Search the data for "hamburger". Return each matching line.
RECORD SET section start
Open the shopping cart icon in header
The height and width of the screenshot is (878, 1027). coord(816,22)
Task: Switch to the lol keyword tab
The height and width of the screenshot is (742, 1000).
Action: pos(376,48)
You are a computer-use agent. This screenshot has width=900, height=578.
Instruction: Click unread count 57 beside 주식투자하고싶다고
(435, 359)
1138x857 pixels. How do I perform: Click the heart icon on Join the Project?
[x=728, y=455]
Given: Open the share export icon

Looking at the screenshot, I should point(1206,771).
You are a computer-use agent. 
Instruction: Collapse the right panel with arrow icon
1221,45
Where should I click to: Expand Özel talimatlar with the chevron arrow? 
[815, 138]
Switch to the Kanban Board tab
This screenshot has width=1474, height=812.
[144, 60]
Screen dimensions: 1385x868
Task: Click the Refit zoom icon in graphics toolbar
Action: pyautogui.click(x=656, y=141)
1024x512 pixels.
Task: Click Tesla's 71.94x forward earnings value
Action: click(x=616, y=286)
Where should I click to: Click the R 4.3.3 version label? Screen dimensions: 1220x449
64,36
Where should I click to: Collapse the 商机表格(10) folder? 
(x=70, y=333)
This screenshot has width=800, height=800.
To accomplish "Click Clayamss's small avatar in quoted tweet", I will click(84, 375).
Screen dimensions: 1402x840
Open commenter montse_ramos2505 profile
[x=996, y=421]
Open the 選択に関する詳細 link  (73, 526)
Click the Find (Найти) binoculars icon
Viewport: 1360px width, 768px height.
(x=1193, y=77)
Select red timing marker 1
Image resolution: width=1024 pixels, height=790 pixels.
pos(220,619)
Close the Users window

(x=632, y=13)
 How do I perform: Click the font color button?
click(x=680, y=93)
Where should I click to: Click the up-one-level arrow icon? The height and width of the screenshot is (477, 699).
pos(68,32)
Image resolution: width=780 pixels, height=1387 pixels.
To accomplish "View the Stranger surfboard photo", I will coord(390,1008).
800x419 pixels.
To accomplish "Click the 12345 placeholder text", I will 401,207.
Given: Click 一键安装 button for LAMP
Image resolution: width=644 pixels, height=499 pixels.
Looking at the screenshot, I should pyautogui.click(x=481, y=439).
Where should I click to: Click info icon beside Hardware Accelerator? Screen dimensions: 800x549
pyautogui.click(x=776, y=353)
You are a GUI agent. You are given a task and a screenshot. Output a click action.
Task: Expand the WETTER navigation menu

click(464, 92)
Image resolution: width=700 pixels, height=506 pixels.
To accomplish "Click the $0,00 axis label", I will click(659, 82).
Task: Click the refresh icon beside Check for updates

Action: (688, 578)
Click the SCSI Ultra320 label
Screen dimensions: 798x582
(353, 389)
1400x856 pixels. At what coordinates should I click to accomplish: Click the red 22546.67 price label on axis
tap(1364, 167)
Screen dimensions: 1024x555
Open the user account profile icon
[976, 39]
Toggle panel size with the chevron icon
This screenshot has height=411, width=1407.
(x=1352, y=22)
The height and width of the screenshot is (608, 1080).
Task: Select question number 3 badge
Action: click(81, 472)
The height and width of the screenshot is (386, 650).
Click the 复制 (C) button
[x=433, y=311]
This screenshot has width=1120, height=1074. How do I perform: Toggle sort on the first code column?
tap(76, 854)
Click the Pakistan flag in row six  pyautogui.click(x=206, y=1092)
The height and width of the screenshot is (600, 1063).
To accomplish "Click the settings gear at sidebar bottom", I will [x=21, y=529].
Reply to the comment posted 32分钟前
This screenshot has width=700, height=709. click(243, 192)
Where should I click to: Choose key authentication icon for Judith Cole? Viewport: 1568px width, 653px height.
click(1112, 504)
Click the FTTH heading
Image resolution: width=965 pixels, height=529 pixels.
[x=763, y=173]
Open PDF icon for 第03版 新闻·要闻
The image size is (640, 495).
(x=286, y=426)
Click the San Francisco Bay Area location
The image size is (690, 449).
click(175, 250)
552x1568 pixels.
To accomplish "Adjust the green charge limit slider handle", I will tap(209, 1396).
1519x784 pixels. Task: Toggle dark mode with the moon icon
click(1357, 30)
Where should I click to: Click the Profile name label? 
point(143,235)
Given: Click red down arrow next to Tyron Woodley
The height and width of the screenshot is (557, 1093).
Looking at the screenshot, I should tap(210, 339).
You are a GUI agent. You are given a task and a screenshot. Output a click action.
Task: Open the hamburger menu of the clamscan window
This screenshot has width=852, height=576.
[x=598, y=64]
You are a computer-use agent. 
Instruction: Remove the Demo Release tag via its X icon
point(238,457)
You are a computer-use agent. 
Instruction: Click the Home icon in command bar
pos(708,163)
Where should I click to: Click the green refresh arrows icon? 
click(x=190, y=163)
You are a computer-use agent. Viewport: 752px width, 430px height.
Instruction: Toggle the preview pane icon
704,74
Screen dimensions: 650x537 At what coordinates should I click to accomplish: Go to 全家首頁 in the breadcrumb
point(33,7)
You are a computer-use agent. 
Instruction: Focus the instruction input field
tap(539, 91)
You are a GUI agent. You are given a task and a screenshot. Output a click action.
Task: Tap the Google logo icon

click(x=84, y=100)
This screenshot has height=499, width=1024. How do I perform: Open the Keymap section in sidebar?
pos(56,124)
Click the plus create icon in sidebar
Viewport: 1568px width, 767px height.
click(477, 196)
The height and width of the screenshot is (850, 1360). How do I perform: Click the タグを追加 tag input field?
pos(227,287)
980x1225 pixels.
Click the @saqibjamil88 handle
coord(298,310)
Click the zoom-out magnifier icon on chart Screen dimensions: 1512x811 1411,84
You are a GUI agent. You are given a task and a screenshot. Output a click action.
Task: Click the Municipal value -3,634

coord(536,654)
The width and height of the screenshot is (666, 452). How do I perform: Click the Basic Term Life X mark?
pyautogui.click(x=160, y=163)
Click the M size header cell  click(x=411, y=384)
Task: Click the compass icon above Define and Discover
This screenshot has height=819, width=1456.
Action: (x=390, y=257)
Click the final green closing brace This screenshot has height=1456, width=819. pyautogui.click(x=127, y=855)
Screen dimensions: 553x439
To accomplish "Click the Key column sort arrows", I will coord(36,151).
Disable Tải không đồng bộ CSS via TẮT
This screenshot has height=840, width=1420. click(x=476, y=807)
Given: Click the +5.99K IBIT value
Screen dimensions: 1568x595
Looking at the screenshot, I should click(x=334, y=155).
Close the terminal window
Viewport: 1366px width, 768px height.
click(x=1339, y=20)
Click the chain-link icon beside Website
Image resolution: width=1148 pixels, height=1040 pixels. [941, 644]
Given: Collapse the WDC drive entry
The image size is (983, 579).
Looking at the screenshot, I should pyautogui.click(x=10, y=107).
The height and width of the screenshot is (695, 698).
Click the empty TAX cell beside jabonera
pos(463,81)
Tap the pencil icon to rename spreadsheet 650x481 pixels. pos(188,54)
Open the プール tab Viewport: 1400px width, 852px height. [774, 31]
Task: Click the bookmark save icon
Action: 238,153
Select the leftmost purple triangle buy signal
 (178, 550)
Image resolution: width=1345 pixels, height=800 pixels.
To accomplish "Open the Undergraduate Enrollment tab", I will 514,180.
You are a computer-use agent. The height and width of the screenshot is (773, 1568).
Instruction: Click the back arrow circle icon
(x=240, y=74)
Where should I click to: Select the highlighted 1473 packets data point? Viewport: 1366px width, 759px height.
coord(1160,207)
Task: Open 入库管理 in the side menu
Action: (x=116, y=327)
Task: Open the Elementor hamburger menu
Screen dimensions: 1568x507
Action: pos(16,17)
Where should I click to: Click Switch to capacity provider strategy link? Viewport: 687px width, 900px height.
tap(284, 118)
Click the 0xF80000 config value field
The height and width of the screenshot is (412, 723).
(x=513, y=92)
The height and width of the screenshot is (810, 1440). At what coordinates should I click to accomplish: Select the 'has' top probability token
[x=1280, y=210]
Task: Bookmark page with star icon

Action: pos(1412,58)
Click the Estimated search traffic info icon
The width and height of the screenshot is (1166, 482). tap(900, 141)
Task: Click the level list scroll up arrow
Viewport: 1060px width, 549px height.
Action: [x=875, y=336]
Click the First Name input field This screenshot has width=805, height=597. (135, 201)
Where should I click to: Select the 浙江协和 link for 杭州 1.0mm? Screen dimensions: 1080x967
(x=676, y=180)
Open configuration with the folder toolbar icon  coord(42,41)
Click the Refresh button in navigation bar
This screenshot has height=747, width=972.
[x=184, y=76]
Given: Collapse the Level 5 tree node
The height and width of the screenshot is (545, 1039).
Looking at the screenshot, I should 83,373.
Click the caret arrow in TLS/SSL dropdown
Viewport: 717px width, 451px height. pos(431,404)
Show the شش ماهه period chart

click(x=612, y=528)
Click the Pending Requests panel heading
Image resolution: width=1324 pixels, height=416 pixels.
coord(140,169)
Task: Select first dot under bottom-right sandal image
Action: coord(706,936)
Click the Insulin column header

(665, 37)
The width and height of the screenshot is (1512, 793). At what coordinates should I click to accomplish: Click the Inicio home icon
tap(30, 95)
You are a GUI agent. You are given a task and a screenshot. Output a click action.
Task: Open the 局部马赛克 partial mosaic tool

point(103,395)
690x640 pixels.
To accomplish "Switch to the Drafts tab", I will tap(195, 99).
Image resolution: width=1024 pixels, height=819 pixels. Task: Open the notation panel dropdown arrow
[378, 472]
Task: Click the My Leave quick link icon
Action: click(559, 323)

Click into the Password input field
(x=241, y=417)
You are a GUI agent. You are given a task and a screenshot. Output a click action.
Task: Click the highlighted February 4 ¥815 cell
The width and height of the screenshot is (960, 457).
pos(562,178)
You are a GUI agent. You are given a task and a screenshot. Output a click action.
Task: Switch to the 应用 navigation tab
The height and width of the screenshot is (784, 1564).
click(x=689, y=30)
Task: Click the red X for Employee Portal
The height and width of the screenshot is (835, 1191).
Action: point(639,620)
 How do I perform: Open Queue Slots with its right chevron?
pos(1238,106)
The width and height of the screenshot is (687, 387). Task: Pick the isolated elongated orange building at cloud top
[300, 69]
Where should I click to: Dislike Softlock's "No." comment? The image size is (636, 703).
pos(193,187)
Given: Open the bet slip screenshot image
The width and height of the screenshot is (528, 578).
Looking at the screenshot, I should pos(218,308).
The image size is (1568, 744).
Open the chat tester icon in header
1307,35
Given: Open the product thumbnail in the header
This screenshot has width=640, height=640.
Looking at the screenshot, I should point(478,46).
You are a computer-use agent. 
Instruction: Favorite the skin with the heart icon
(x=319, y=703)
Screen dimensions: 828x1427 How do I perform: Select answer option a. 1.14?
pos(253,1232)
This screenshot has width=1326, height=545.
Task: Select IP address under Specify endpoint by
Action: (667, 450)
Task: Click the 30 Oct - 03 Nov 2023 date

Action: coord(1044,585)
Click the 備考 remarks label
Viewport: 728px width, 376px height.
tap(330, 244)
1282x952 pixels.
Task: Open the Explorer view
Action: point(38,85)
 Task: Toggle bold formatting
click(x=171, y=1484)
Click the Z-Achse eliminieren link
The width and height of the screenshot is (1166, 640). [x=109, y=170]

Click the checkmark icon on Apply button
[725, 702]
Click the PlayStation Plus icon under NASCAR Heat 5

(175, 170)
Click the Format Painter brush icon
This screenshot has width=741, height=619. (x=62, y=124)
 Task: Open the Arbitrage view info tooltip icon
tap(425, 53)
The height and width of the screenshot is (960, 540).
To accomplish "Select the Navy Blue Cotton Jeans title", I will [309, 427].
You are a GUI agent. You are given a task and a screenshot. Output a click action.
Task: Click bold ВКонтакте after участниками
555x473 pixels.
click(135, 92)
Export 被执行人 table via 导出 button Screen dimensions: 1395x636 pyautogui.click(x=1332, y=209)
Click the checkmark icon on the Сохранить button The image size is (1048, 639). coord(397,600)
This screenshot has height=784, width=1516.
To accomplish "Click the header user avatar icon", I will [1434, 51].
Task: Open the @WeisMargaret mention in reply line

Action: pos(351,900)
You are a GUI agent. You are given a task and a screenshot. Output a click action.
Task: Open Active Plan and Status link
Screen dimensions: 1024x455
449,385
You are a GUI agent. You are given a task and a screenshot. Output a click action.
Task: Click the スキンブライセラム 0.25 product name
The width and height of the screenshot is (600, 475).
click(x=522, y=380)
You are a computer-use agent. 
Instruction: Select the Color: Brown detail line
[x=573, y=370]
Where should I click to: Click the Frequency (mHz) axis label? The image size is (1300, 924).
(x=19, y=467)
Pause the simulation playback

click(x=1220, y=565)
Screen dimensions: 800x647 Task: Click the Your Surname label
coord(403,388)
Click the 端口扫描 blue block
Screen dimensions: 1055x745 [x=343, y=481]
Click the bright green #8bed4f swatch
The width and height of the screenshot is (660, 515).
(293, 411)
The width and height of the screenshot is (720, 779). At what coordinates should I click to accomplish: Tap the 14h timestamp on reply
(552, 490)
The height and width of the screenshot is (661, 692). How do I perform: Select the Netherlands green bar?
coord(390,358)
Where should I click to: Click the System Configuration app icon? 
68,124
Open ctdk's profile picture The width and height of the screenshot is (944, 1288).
RECORD SET section end
EXPECTED ANSWER:
Task: Open the hamburger menu of the clamscan window
Task: Open the Elementor hamburger menu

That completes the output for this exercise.